--- RECORDS Enclosed Below ---
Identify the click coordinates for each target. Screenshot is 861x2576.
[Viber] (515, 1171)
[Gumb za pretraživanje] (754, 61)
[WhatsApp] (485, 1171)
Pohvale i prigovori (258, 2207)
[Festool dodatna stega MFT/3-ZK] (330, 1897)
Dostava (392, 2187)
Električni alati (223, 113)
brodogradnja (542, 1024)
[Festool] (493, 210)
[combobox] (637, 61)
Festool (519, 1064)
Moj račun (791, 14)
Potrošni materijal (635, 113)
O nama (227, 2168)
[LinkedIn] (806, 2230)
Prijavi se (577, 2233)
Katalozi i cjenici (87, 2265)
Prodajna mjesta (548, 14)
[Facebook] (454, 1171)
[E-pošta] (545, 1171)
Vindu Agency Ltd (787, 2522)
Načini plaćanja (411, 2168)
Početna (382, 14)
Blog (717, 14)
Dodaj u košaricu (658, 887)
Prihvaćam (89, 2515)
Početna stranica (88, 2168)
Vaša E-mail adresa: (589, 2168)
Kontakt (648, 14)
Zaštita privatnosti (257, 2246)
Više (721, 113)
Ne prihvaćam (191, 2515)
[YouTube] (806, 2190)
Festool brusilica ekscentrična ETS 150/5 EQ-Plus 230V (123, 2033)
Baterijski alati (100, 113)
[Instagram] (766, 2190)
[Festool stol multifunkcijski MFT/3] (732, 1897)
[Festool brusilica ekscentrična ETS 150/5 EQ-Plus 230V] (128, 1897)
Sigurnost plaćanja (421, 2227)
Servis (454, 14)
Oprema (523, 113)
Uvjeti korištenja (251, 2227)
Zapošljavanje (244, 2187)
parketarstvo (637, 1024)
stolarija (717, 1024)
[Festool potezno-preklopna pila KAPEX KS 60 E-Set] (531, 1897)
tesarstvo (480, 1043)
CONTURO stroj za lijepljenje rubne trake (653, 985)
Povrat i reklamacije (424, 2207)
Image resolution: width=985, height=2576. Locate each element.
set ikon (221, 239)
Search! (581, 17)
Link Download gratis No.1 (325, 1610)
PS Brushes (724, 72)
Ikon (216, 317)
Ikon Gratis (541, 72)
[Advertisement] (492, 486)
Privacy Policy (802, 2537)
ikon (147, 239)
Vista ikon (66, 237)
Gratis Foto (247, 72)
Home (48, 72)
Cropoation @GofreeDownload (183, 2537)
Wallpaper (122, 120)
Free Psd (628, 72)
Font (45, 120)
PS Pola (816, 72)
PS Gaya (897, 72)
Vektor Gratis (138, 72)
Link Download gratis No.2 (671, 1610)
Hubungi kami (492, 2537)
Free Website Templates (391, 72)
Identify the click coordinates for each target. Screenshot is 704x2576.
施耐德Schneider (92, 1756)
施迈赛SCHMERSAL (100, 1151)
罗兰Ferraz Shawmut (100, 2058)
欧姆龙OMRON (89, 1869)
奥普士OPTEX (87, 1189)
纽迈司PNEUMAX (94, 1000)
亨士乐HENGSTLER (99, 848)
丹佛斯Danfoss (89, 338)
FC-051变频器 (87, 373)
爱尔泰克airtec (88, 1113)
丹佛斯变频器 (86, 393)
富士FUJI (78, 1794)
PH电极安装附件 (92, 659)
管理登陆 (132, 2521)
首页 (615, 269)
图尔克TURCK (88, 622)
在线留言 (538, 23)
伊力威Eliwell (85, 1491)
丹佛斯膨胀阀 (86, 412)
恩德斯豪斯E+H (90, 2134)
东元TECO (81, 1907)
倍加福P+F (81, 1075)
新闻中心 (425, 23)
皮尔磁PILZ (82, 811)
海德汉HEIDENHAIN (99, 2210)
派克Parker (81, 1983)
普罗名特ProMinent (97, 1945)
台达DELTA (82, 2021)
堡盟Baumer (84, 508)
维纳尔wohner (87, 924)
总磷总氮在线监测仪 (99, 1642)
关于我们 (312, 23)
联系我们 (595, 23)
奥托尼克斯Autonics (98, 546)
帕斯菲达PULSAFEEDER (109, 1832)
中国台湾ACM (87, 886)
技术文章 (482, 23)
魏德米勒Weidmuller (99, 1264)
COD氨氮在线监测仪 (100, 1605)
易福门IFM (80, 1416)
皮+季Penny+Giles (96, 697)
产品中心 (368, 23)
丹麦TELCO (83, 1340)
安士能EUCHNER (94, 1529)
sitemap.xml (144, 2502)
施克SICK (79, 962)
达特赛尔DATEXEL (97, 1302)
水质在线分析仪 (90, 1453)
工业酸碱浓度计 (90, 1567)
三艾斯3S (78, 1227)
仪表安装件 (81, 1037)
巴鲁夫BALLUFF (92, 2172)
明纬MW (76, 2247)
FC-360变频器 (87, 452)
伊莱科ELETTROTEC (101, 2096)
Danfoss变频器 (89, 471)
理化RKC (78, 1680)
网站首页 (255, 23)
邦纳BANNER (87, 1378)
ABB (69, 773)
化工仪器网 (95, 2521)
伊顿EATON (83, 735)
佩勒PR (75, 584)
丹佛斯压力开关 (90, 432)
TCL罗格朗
--- End of Enclosed RECORDS ---
(WHAT IS BEING ASKED):
Once you reach the line with "Ikon Gratis (541, 72)" in the data above, copy it and every line after it exactly, up to and including the line with "PH电极安装附件 (92, 659)".

(ANSWER BOX):
Ikon Gratis (541, 72)
[Advertisement] (492, 486)
Privacy Policy (802, 2537)
ikon (147, 239)
Vista ikon (66, 237)
Gratis Foto (247, 72)
Home (48, 72)
Cropoation @GofreeDownload (183, 2537)
Wallpaper (122, 120)
Free Psd (628, 72)
Font (45, 120)
PS Pola (816, 72)
PS Gaya (897, 72)
Vektor Gratis (138, 72)
Link Download gratis No.2 (671, 1610)
Hubungi kami (492, 2537)
Free Website Templates (391, 72)
Identify the click coordinates for each target. Screenshot is 704x2576.
施耐德Schneider (92, 1756)
施迈赛SCHMERSAL (100, 1151)
罗兰Ferraz Shawmut (100, 2058)
欧姆龙OMRON (89, 1869)
奥普士OPTEX (87, 1189)
纽迈司PNEUMAX (94, 1000)
亨士乐HENGSTLER (99, 848)
丹佛斯Danfoss (89, 338)
FC-051变频器 (87, 373)
爱尔泰克airtec (88, 1113)
丹佛斯变频器 (86, 393)
富士FUJI (78, 1794)
PH电极安装附件 (92, 659)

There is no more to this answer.